02 2011 »

N.D. set to ramp up lake access

By: Doug Leier, Grand Forks Herald

  The issue of access for hunting and fishing continues to percolate in my ever-scientific conversations at coffee shops and cafes. No matter where I go, big city or small town, people are concerned about access as it relates to North Dakota’s outdoors.

First and foremost, healthy fish and wildlife populations need habitat, and it helps to have suitable weather conditions. Even with great habitat and abundant wildlife, however, hunters still need a place to flush pheasants and anglers need a place to wet a line, either from shore, from a boat, or both.

Without a place to fish from shore, or a ramp to launch a boat on Lake Oahe, Devils Lake or the Missouri River, the health of the walleye or perch population doesn’t matter to the fishing public.

Statewide, North Dakota has more than 350 public boat ramps. Understand, however, that even in stable environments boat ramps need periodic work. When you add in rising and falling waters, it can make for a major summer work effort.

In the past decade, lakes Sakakawea and Oahe have had their share of ramp work because of falling water levels. Now that these Missouri River reservoirs are basically full, all regular access points are open.

At Devils Lake, however, the water is continuing to rise, and along with land and structures, it is also consuming boat ramps. While fish are flourishing at Devils Lake, Game and Fish and other local partners have a heavy workload this summer to maintain boating access.

To access Minnewauken Flats, a new boat ramp is planned for Round Lake on the southwestern side of the lake. This area is one of the highest priorities, but not a guarantee.

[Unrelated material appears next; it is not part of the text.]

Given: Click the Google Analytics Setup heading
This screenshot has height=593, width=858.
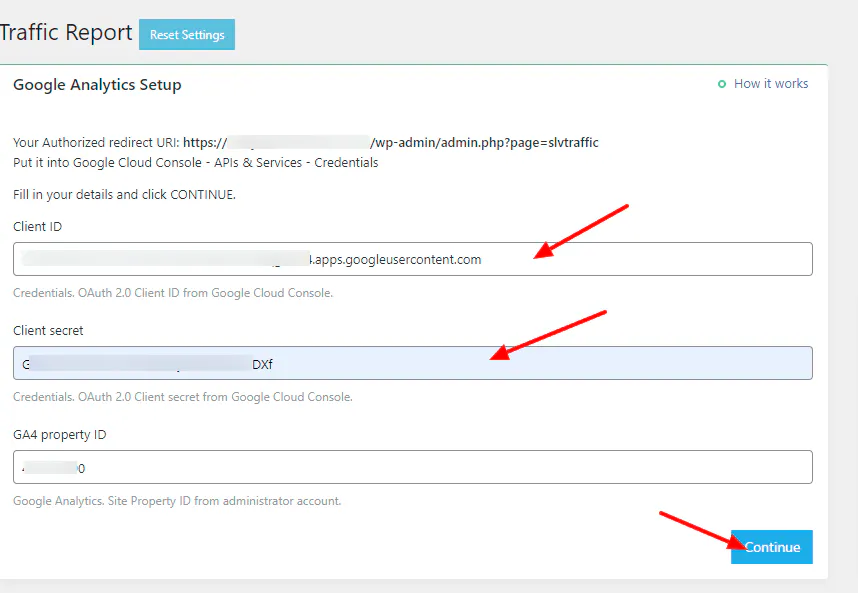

At Pelican Lake, north of state highway 19 across from Devils Lake, rising water has actually helped a proposed access site, as the projected rise in lake levels should provide enough slope for a new ramp that will allow boaters to launch.

In addition, the ramp on Six-Mile Bay will be extended to an elevation of 1,458 feet. The top of the ramp now is about 1,455 feet and the lake’s water level was 1,453.29 feet as of April 25, with another foot or more possible by the end of summer.

Meanwhile, the main access road to Grahams Island State Park sits at 1,455 feet, the same elevation as the lake’s projected rise. It’s not hard to figure out the problem there. Without an access road leading into the park, the ramp in the park won’t be of much use. Just a comment — it now appears the road work will not get done in time this spring/summer.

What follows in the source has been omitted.